** begin **

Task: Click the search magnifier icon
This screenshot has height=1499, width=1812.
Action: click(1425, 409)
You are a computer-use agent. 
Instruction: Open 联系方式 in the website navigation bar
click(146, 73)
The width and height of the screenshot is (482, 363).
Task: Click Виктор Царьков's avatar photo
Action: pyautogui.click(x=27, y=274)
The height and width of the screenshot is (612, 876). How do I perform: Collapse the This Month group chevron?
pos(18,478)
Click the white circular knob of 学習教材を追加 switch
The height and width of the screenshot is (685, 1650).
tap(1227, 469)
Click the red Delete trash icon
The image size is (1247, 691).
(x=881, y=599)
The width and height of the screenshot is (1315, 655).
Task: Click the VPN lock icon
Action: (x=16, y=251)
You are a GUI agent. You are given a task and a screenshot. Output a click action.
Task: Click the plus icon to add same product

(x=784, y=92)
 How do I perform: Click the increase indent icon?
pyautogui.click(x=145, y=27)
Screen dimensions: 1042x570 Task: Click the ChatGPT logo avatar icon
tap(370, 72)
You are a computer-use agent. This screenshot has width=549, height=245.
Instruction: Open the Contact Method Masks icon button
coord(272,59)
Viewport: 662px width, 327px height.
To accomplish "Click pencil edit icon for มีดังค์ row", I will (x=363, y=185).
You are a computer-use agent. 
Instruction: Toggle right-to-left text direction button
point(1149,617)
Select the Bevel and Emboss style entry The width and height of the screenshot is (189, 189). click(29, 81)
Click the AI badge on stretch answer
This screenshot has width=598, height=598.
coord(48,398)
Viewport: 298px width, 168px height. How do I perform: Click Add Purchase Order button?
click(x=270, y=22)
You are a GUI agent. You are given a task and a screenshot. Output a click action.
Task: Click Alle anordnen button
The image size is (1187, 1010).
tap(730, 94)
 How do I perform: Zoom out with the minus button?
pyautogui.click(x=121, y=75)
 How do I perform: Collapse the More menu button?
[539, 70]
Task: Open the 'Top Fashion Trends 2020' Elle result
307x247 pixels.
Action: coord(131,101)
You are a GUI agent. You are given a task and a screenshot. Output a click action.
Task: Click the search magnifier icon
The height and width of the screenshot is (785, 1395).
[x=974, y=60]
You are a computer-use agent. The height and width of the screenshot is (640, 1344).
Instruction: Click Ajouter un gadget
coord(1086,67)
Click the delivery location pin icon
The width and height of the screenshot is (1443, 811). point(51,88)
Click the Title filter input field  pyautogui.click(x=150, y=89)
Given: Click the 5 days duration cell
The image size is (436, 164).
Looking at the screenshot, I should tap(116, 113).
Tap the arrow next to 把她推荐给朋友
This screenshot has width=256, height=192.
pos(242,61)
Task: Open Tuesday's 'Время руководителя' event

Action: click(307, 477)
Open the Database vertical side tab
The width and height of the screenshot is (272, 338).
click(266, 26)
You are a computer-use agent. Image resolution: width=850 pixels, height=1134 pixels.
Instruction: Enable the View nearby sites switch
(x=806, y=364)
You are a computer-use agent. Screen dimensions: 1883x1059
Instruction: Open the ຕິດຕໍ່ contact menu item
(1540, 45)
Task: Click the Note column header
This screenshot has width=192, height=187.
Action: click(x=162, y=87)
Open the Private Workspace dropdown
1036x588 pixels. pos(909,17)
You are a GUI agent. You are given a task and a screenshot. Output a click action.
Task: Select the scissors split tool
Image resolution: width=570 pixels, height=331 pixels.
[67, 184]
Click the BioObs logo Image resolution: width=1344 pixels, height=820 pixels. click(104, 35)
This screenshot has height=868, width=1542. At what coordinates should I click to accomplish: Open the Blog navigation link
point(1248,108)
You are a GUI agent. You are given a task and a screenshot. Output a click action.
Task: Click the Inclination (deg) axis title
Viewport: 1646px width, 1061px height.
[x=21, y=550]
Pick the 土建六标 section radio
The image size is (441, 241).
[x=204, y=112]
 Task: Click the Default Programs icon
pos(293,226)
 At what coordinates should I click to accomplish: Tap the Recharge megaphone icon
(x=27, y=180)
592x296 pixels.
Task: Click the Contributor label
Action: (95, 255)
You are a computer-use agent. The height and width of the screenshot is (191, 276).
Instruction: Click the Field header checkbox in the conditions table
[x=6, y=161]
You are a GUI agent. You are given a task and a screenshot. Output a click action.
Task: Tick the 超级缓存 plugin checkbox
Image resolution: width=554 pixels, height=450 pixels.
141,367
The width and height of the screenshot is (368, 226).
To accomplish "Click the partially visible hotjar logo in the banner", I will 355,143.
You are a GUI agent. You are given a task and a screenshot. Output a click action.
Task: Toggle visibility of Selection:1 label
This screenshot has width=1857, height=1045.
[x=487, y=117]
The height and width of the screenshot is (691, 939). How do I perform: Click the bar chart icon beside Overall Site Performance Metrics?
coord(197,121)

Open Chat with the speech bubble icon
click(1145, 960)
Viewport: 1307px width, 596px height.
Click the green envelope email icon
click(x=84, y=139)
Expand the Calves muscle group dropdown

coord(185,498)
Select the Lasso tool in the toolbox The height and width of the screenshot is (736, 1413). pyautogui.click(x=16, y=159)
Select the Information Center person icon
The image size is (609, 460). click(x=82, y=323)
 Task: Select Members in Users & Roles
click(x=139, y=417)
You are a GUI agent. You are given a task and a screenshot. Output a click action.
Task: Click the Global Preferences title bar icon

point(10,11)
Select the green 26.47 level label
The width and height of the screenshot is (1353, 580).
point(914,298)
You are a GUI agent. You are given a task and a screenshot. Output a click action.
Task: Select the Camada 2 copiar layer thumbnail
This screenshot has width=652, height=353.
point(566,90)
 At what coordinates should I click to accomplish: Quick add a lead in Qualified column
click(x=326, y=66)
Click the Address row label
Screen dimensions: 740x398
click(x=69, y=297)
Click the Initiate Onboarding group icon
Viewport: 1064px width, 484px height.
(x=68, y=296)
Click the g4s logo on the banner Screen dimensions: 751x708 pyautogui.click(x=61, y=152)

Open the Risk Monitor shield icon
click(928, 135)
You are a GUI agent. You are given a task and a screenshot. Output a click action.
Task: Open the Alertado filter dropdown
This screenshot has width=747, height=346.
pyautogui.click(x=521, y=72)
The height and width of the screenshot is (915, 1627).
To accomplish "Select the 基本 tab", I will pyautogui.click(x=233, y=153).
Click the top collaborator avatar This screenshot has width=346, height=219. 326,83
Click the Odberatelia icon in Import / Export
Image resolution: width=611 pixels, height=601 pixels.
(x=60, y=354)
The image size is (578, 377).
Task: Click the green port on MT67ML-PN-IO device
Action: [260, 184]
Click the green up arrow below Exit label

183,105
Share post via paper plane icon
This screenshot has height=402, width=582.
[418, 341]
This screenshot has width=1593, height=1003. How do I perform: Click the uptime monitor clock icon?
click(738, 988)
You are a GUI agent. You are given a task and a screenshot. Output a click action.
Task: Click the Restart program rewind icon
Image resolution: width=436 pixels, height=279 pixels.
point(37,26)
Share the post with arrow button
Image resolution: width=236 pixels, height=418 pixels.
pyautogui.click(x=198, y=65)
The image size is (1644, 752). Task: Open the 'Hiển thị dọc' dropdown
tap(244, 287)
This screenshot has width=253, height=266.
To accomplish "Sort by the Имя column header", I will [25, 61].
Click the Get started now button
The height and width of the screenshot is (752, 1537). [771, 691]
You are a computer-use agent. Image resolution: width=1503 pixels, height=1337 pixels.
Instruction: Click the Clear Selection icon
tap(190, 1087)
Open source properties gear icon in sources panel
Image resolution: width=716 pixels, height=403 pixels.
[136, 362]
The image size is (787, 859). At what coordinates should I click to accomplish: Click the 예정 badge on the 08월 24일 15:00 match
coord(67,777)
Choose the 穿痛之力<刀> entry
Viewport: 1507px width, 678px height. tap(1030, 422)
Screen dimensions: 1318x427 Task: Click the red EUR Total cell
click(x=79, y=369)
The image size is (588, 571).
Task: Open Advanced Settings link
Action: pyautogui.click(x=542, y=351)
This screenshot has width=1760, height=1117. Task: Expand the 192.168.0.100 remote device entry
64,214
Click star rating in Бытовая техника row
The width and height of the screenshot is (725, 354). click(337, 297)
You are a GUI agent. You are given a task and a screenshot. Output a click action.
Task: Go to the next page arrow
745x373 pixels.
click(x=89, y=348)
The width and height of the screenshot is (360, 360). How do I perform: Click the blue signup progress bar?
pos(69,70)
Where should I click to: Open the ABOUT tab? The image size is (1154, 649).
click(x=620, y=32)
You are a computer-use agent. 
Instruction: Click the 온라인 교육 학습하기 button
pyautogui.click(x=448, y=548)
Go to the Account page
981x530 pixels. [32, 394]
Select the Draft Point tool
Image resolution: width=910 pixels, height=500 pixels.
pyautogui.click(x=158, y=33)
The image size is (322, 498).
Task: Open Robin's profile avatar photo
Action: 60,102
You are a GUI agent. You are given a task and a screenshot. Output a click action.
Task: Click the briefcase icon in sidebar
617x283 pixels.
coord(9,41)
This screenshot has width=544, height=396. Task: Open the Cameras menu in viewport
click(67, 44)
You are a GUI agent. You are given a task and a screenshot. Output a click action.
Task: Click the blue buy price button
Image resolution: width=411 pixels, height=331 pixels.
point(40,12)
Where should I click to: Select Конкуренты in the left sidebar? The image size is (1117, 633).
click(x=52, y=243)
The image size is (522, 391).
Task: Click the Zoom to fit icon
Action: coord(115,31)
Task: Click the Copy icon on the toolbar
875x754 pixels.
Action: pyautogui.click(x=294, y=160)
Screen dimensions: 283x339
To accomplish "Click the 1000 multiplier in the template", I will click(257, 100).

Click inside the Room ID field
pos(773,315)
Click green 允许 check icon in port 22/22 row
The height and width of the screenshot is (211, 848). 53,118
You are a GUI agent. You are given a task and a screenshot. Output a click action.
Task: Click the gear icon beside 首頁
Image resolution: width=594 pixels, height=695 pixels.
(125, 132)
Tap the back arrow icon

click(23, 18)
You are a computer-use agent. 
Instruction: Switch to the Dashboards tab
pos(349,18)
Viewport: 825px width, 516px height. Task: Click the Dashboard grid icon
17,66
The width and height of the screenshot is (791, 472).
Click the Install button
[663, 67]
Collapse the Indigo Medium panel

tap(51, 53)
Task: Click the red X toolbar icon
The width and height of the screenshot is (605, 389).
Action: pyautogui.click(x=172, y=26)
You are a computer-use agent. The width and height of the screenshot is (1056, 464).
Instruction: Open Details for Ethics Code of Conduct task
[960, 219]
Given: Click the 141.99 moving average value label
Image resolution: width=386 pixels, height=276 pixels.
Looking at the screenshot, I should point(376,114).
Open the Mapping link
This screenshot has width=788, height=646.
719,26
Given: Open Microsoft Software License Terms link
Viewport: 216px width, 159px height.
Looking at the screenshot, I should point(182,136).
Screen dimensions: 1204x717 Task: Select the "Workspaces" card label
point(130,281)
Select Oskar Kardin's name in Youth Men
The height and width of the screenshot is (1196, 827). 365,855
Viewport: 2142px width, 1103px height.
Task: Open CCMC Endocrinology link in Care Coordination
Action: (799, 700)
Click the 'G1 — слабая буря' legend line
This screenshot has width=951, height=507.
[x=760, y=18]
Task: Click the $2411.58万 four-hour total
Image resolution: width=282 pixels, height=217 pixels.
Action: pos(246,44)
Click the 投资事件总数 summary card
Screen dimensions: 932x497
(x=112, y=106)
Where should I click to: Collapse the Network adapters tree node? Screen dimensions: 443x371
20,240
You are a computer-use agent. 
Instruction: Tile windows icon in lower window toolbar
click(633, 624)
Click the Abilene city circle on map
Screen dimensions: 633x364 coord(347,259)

** end **

- [PROBLEM TO WORK ON]: Repeat the data word for word, everything from the very beginning down to and including the line that contains "click(x=270, y=22)".

- [OUTPUT OF THE TASK]:
Task: Click the search magnifier icon
This screenshot has height=1499, width=1812.
Action: click(1425, 409)
You are a computer-use agent. 
Instruction: Open 联系方式 in the website navigation bar
click(146, 73)
The width and height of the screenshot is (482, 363).
Task: Click Виктор Царьков's avatar photo
Action: pyautogui.click(x=27, y=274)
The height and width of the screenshot is (612, 876). How do I perform: Collapse the This Month group chevron?
pos(18,478)
Click the white circular knob of 学習教材を追加 switch
The height and width of the screenshot is (685, 1650).
tap(1227, 469)
Click the red Delete trash icon
The image size is (1247, 691).
(x=881, y=599)
The width and height of the screenshot is (1315, 655).
Task: Click the VPN lock icon
Action: (x=16, y=251)
You are a GUI agent. You are given a task and a screenshot. Output a click action.
Task: Click the plus icon to add same product

(x=784, y=92)
 How do I perform: Click the increase indent icon?
pyautogui.click(x=145, y=27)
Screen dimensions: 1042x570 Task: Click the ChatGPT logo avatar icon
tap(370, 72)
You are a computer-use agent. This screenshot has width=549, height=245.
Instruction: Open the Contact Method Masks icon button
coord(272,59)
Viewport: 662px width, 327px height.
To accomplish "Click pencil edit icon for มีดังค์ row", I will (x=363, y=185).
You are a computer-use agent. 
Instruction: Toggle right-to-left text direction button
point(1149,617)
Select the Bevel and Emboss style entry The width and height of the screenshot is (189, 189). click(29, 81)
Click the AI badge on stretch answer
This screenshot has width=598, height=598.
coord(48,398)
Viewport: 298px width, 168px height. How do I perform: Click Add Purchase Order button?
click(x=270, y=22)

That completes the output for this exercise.